(Stored items from a collection)

══════════════════════════════

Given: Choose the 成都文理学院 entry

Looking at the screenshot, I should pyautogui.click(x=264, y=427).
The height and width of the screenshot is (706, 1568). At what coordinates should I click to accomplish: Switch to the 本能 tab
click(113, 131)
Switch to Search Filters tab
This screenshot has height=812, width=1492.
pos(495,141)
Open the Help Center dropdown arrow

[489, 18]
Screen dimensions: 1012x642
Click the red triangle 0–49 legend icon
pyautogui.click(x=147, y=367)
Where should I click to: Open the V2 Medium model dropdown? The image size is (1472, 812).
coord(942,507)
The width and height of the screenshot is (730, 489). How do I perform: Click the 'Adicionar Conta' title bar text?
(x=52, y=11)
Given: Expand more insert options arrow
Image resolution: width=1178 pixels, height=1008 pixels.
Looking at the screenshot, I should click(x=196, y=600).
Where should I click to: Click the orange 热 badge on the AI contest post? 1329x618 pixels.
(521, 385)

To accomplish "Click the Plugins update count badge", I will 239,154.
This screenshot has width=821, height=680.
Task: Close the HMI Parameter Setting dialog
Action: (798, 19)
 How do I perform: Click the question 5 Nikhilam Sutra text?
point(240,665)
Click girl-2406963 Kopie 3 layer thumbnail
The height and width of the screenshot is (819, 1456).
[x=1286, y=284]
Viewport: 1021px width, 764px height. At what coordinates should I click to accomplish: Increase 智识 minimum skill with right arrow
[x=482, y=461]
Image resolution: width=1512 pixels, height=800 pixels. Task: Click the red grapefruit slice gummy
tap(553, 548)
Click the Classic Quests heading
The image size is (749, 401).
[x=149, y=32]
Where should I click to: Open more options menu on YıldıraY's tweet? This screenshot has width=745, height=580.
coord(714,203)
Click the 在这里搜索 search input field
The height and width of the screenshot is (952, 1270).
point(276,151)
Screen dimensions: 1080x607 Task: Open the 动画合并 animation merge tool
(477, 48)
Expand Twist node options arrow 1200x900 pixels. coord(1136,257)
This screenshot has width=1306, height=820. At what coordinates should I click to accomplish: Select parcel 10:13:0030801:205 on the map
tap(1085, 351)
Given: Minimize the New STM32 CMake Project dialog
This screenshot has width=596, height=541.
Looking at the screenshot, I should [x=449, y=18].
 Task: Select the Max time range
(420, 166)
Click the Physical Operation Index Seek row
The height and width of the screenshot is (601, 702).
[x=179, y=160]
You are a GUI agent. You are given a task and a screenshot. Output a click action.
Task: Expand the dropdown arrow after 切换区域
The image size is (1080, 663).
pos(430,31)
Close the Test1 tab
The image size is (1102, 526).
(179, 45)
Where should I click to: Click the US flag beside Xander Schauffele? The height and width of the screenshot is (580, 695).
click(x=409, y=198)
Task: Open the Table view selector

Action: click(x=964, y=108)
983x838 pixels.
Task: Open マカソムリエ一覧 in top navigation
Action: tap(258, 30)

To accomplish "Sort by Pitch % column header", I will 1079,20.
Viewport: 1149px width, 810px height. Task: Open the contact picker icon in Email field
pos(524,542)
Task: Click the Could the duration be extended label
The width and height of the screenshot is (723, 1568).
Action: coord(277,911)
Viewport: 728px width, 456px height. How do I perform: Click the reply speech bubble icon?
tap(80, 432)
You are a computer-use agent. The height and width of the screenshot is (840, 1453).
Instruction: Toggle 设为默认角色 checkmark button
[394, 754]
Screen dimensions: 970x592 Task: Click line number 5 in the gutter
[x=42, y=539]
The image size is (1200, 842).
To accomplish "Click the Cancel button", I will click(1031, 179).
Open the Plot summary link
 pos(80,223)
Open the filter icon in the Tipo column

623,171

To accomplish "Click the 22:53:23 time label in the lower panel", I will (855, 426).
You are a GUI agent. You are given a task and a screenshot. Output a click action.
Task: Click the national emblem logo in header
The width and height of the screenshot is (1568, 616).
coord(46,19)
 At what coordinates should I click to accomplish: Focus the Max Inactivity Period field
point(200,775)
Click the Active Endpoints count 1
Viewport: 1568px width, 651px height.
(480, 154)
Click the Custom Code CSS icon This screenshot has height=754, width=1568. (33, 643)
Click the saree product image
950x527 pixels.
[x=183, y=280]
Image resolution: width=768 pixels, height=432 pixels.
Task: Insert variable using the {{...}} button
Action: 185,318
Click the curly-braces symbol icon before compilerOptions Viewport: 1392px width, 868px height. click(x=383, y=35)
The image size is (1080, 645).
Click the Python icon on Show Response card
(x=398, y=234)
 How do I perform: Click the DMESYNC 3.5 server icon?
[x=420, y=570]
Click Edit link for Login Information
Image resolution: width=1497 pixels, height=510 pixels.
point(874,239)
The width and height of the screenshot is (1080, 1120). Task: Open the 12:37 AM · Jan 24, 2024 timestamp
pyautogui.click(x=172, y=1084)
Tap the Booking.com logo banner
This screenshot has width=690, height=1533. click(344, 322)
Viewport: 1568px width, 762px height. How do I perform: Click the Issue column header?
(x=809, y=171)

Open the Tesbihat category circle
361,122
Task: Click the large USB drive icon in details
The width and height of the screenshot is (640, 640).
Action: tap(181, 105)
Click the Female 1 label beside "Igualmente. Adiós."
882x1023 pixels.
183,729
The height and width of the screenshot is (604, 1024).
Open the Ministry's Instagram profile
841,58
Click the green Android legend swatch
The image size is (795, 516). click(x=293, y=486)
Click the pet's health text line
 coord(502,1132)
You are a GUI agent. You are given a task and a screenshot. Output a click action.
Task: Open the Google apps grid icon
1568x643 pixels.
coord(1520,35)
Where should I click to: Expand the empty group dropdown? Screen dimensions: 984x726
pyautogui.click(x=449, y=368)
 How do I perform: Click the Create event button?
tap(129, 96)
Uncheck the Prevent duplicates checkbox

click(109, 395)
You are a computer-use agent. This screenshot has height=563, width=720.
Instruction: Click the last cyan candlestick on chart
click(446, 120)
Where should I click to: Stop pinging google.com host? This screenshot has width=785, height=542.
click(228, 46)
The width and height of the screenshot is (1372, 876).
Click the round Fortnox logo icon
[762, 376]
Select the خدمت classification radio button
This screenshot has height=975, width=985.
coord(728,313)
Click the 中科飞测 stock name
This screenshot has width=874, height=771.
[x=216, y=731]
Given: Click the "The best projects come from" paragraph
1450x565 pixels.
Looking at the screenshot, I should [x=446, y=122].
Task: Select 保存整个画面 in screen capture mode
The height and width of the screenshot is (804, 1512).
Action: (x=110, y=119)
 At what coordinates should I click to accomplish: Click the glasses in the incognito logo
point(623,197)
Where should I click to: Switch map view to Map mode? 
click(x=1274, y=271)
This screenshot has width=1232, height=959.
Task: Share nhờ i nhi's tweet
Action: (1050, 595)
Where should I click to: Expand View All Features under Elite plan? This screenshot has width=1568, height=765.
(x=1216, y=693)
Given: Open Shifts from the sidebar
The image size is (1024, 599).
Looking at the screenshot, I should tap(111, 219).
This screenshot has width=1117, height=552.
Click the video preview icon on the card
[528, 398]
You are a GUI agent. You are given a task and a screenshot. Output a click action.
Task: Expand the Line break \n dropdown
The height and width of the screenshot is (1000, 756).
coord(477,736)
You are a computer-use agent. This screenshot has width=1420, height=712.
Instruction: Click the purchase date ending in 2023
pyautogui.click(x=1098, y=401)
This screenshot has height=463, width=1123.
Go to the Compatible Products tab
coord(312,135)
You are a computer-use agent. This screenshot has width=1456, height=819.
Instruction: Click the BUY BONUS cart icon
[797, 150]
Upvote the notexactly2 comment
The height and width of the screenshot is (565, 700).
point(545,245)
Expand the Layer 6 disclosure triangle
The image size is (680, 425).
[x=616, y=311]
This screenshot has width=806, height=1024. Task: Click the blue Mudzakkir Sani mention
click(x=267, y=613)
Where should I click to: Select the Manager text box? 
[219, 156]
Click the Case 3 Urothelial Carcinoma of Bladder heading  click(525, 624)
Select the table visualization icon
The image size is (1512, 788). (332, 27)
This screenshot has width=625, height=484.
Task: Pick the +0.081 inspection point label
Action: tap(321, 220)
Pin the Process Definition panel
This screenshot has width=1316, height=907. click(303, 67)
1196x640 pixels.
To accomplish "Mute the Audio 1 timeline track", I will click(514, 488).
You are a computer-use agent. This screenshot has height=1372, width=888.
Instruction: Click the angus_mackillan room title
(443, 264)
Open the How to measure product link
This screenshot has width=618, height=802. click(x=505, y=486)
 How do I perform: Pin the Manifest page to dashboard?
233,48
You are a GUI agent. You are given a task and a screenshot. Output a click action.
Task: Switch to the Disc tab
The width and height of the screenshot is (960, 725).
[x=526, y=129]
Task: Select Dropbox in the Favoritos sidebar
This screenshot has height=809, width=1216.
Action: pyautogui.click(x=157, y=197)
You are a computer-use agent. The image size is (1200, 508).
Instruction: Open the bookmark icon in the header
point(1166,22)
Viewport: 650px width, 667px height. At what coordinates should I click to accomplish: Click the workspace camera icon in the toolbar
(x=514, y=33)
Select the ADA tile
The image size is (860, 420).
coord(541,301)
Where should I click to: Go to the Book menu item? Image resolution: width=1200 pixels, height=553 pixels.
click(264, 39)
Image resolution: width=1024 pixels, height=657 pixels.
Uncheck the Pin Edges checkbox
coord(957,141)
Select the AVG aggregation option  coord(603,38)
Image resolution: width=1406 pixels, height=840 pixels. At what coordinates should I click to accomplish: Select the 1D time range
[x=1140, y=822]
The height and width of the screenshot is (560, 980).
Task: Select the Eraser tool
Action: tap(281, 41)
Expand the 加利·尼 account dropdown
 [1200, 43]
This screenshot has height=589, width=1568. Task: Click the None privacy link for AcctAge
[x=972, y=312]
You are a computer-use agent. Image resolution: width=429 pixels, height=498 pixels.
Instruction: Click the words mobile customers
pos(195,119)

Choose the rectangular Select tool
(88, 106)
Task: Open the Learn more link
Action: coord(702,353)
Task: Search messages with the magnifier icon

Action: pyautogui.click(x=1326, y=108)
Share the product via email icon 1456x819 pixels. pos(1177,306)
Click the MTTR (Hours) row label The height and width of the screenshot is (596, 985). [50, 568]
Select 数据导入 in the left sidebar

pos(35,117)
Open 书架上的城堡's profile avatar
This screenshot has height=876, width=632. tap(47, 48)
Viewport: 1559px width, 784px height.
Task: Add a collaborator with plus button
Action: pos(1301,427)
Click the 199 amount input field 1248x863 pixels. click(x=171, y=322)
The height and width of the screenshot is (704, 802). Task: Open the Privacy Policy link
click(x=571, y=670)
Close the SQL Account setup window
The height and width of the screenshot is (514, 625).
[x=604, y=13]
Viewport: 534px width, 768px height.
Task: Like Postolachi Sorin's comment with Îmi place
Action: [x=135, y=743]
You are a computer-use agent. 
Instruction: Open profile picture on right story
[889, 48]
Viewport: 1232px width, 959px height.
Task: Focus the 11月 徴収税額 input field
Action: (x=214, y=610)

══════════════════════════════

What is needed is an exact copy of the entries above, from the first line through the line holding "Click the 在这里搜索 search input field", with both of those lines kept; please give nothing else.

Given: Choose the 成都文理学院 entry

Looking at the screenshot, I should pyautogui.click(x=264, y=427).
The height and width of the screenshot is (706, 1568). At what coordinates should I click to accomplish: Switch to the 本能 tab
click(113, 131)
Switch to Search Filters tab
This screenshot has height=812, width=1492.
pos(495,141)
Open the Help Center dropdown arrow

[489, 18]
Screen dimensions: 1012x642
Click the red triangle 0–49 legend icon
pyautogui.click(x=147, y=367)
Where should I click to: Open the V2 Medium model dropdown? The image size is (1472, 812).
coord(942,507)
The width and height of the screenshot is (730, 489). How do I perform: Click the 'Adicionar Conta' title bar text?
(x=52, y=11)
Given: Expand more insert options arrow
Image resolution: width=1178 pixels, height=1008 pixels.
Looking at the screenshot, I should click(x=196, y=600).
Where should I click to: Click the orange 热 badge on the AI contest post? 1329x618 pixels.
(521, 385)

To accomplish "Click the Plugins update count badge", I will 239,154.
This screenshot has width=821, height=680.
Task: Close the HMI Parameter Setting dialog
Action: (798, 19)
 How do I perform: Click the question 5 Nikhilam Sutra text?
point(240,665)
Click girl-2406963 Kopie 3 layer thumbnail
The height and width of the screenshot is (819, 1456).
[x=1286, y=284]
Viewport: 1021px width, 764px height. At what coordinates should I click to accomplish: Increase 智识 minimum skill with right arrow
[x=482, y=461]
Image resolution: width=1512 pixels, height=800 pixels. Task: Click the red grapefruit slice gummy
tap(553, 548)
Click the Classic Quests heading
The image size is (749, 401).
[x=149, y=32]
Where should I click to: Open more options menu on YıldıraY's tweet? This screenshot has width=745, height=580.
coord(714,203)
Click the 在这里搜索 search input field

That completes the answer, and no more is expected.